Exactly as written, give again the line with "This screenshot has width=800, height=587." and all subsequent lines through the end of the records.

┌─ RECORDS SUPPLIED

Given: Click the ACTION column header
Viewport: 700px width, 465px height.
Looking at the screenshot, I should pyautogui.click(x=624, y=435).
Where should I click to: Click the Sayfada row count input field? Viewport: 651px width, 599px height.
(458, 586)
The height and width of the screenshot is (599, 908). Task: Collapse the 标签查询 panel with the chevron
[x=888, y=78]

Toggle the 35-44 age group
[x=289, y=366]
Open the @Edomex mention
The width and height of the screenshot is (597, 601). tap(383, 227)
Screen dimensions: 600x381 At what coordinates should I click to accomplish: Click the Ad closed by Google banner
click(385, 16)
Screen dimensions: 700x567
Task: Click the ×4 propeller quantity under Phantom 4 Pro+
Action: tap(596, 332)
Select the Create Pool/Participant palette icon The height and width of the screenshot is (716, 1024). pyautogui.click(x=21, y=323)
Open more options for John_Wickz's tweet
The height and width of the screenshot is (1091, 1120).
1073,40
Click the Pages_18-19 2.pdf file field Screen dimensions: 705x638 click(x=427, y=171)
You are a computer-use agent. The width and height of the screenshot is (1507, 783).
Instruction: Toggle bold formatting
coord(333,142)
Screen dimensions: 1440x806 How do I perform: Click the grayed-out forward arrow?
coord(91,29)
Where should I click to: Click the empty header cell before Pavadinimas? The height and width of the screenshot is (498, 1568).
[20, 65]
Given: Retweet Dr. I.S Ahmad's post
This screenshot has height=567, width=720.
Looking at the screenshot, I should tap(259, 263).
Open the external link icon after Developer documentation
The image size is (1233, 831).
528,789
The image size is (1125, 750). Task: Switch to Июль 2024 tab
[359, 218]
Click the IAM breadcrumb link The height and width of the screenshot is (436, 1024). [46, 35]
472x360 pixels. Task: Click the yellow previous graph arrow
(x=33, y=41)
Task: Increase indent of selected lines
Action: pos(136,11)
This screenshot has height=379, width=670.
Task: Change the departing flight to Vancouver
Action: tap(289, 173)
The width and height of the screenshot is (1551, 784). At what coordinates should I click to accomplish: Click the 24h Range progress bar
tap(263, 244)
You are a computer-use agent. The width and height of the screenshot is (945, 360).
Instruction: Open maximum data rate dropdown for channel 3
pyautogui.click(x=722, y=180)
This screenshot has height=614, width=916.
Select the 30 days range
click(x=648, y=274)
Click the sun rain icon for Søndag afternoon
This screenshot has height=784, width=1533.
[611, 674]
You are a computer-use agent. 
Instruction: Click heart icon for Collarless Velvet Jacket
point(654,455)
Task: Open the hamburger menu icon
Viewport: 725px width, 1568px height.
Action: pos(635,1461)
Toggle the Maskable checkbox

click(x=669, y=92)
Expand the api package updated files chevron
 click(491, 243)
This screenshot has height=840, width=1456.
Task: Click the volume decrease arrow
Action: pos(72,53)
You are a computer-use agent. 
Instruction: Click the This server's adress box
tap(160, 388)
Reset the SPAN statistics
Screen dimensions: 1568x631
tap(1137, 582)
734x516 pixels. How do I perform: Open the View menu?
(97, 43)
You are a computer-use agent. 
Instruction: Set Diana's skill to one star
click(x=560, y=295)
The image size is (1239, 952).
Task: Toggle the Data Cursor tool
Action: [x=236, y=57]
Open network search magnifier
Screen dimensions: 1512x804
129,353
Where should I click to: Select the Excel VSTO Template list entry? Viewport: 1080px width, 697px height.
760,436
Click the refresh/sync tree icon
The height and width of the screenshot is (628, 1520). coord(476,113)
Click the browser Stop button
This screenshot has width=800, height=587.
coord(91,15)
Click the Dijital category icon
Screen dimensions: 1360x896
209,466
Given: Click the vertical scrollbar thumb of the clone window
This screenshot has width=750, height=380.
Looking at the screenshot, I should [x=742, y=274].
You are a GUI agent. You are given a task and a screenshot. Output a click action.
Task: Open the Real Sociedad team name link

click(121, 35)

└─

### EXERCISE RESPONSE
This screenshot has width=800, height=587.
coord(91,15)
Click the Dijital category icon
Screen dimensions: 1360x896
209,466
Given: Click the vertical scrollbar thumb of the clone window
This screenshot has width=750, height=380.
Looking at the screenshot, I should [x=742, y=274].
You are a GUI agent. You are given a task and a screenshot. Output a click action.
Task: Open the Real Sociedad team name link

click(121, 35)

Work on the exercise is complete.